Facing a sixty day sentence for bootlegging before Municipal Judge Tunney, Euell Thomasson appealed to the court’s mercy in light of his rather unusual personal history.

He had, Thomasson swore, been gainfully employed by a creamery company which sent a troupe of live, chained bears around town in its wagons as an advertising gimmick. Naturally, being bears, they were inclined to get cranky on the road, and one day one lunged at Thomasson and took a healthy bite out of his thumb.

This left him unable to work, and his employers refused to pay any compensation. So he began selling alcohol, a trade which apparently calls for but one working thumb.

It is a judge’s job to weigh the facts and mitigating circumstances in cases complex and peculiar. Judge Tunney determined the value of a bear-bitten thumb to be ten days, and sentenced the prisoner to fifty days in stir. 
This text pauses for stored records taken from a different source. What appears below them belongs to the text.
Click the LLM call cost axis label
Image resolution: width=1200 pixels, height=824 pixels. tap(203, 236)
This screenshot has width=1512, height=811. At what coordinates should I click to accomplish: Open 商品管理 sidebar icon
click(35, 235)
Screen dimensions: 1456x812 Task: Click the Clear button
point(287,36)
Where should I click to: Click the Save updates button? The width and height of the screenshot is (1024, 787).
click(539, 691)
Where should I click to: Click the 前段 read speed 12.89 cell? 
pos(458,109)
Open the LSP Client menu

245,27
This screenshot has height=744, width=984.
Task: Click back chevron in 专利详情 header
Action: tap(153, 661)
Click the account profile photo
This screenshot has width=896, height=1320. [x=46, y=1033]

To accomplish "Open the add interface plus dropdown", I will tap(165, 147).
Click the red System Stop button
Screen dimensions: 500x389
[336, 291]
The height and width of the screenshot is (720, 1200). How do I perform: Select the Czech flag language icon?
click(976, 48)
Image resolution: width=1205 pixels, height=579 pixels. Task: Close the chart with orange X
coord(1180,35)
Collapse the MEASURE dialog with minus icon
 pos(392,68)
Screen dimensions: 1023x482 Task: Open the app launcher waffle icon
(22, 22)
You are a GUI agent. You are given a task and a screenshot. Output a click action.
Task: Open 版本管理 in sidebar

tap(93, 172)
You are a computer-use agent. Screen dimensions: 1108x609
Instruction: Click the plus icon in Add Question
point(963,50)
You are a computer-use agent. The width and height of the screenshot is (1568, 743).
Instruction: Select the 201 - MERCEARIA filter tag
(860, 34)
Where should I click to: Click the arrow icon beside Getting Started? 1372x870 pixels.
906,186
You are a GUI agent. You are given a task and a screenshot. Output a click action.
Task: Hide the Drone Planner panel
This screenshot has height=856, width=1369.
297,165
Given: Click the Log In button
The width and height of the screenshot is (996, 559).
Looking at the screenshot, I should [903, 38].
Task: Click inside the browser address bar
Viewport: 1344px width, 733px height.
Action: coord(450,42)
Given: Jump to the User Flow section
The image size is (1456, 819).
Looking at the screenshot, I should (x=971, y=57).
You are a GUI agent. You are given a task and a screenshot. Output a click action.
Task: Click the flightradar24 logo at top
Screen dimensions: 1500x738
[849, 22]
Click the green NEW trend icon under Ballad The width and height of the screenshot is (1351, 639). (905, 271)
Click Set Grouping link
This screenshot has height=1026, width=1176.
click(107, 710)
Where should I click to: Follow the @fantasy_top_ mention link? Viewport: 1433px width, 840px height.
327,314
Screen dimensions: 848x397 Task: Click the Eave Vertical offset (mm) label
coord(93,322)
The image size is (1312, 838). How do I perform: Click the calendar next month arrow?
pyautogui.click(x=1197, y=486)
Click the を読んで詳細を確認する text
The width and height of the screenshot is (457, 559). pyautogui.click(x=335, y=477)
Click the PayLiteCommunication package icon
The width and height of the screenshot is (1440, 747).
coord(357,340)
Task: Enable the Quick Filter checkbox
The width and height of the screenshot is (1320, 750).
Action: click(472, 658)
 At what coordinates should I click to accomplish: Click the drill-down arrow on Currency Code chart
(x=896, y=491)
With Time Off For Being So Enterprising

May 3, 1927
Pomona 

Some call it extortion; we call it a rather clever short con. C.L. Jackson and R.W. Hedgreth, both 48 and old enough to know better, approached service station operators Harold K. Hemmingway and Norman Bliss in the guise of being Prohibition officers, and asked where ’round here one could wet one’s whistle. After being informed of the details, Jackson and Hedgreth threatened to alert the real Prohibition men of the illegal info being spread, and demanded a pair of tires, gasoline and $25 cash to keep quiet. But Hemmingway noted the serial numbers on the bills and called the law, and the crooks were soon nabbed.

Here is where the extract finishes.